A Terra está escurecendo — literalmente. Estudos recentes da NASA mostram que o planeta está refletindo menos luz solar de volta ao espaço e absorvendo mais calor, especialmente no hemisfério norte.
Esse fenômeno, observado ao longo de quase duas décadas, tem deixado os cientistas em alerta por poder intensificar o aquecimento global e alterar o equilíbrio energético que mantém o clima terrestre estável.
Terra escurece em escalada, hemisférios se desconectam e cientistas aguardam ‘grandes impactos’
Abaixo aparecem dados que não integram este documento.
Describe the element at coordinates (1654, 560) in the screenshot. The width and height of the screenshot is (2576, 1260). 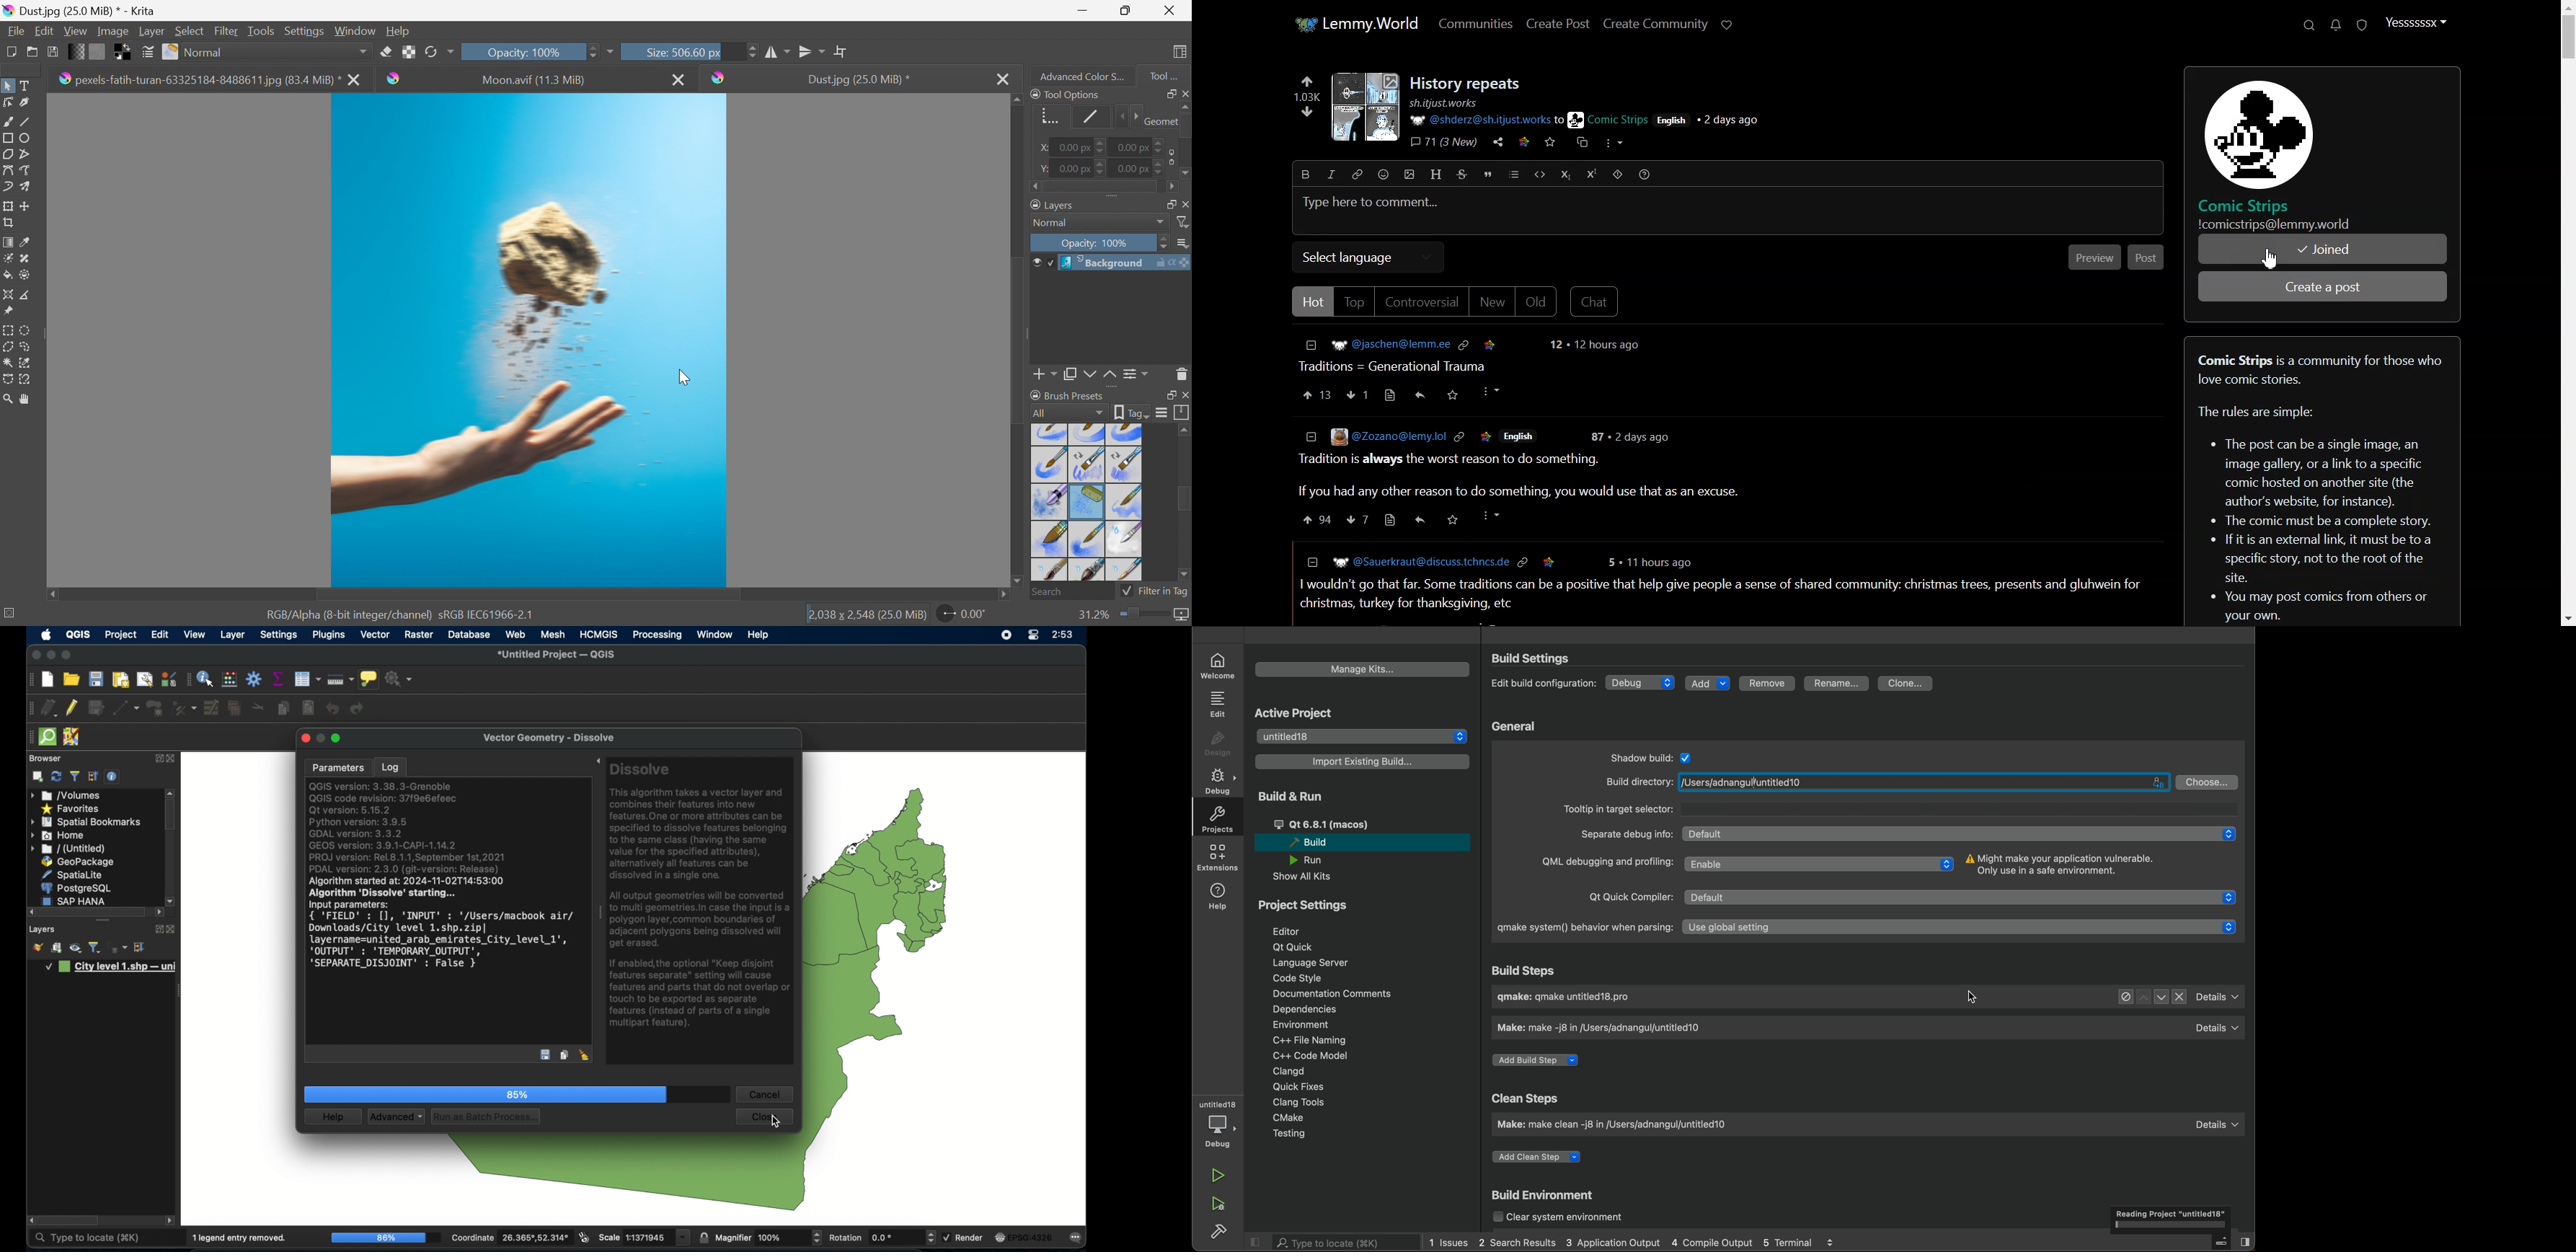
I see `5 « 11 hours ago` at that location.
Os dados vêm do projeto CERES (Clouds and the Earth’s Radiant Energy System), que monitora a energia solar absorvida e refletida pelo planeta. Segundo a equipe liderada por Norman G. Loeb, do Centro de Pesquisa Langley da NASA, o balanço energético da Terra se inverteu.
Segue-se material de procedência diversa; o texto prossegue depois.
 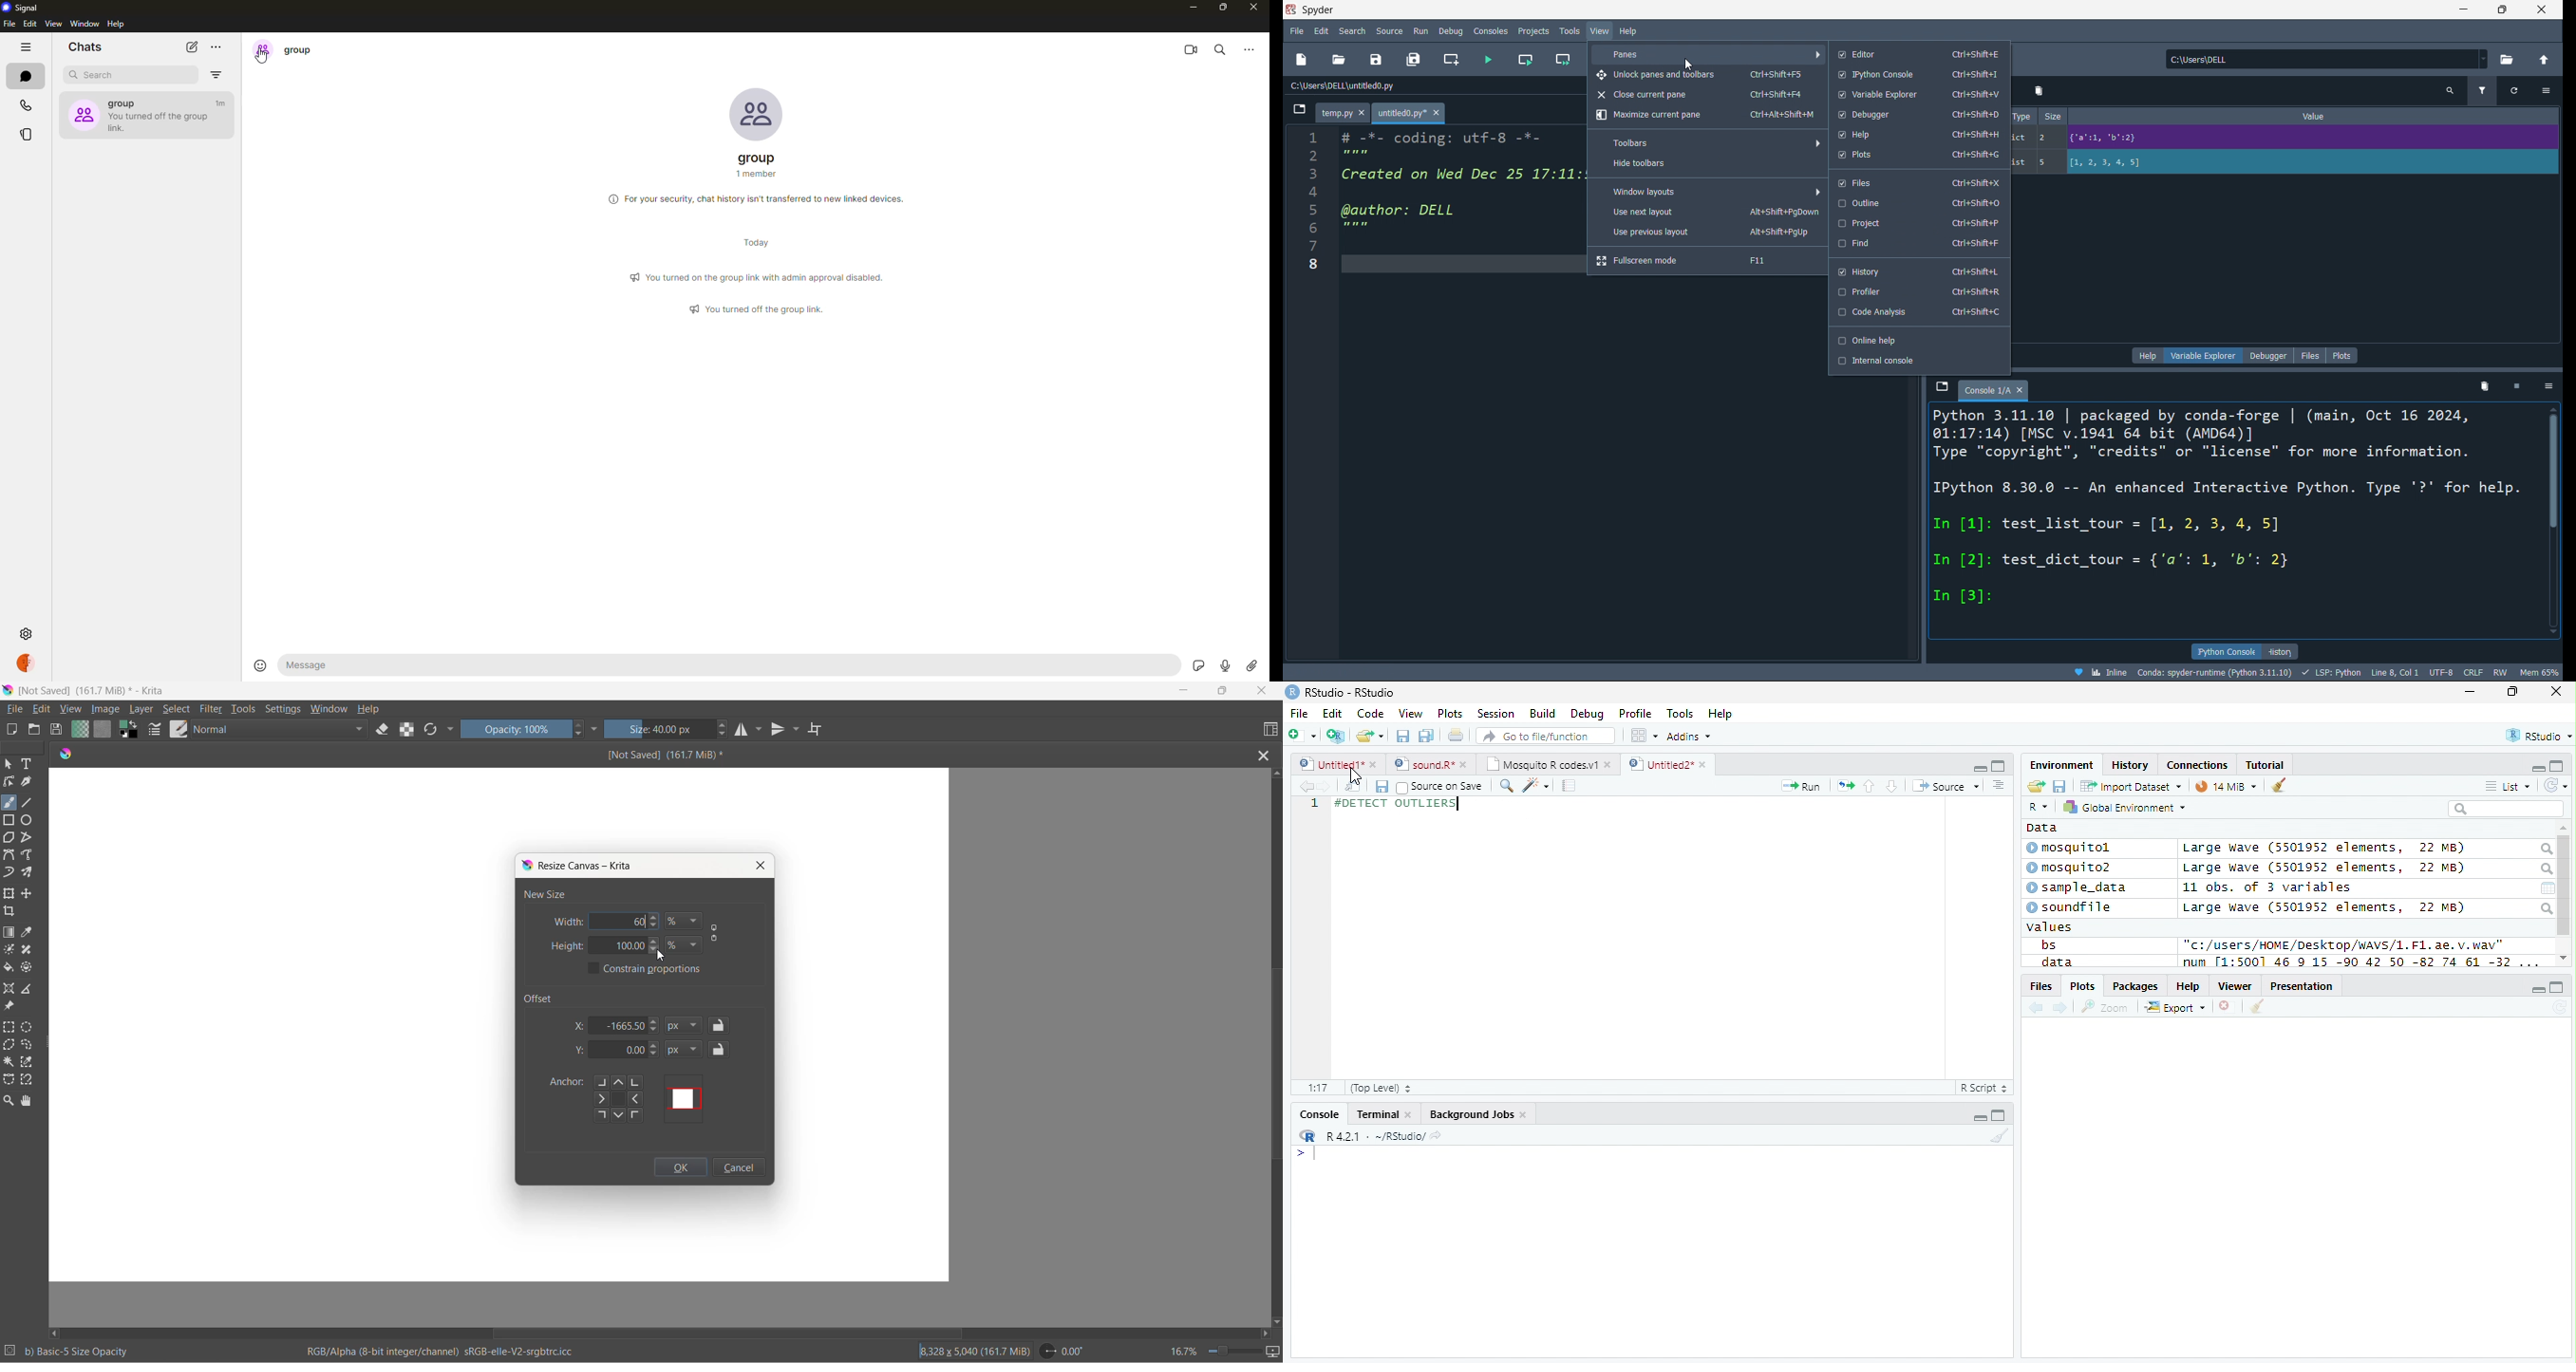 I want to click on 14 MiB, so click(x=2213, y=786).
Nos primeiros anos do estudo, o hemisfério sul ganhava 0,20 watts por metro quadrado (W/m²) a cada década. Desde 2020, porém, o norte passou a reter 0,54 W/m² a mais que o sul — um desequilíbrio considerado significativo em escala global.
Essa descoberta rompe a antiga ideia da chamada “simetria de albedo”, segundo a qual ambos os hemisférios refletiam a mesma quantidade de luz solar, mesmo sendo tão diferentes em relevo e composição. O norte, com mais áreas urbanas e industriais, sempre deveria refletir menos, mas a presença de aerossóis poluentes — minúsculas partículas que dispersam a luz — ajudava a equilibrar o quadro.
Agora, com a redução da poluição atmosférica em países industrializados como China, Estados Unidos e Europa, menos luz é refletida e mais calor fica retido. O degelo acelerado no Ártico reforça esse efeito, ampliando a absorção de energia.
Os cientistas alertam: se essa tendência continuar, o planeta pode enfrentar mudanças climáticas ainda mais extremas nas próximas décadas.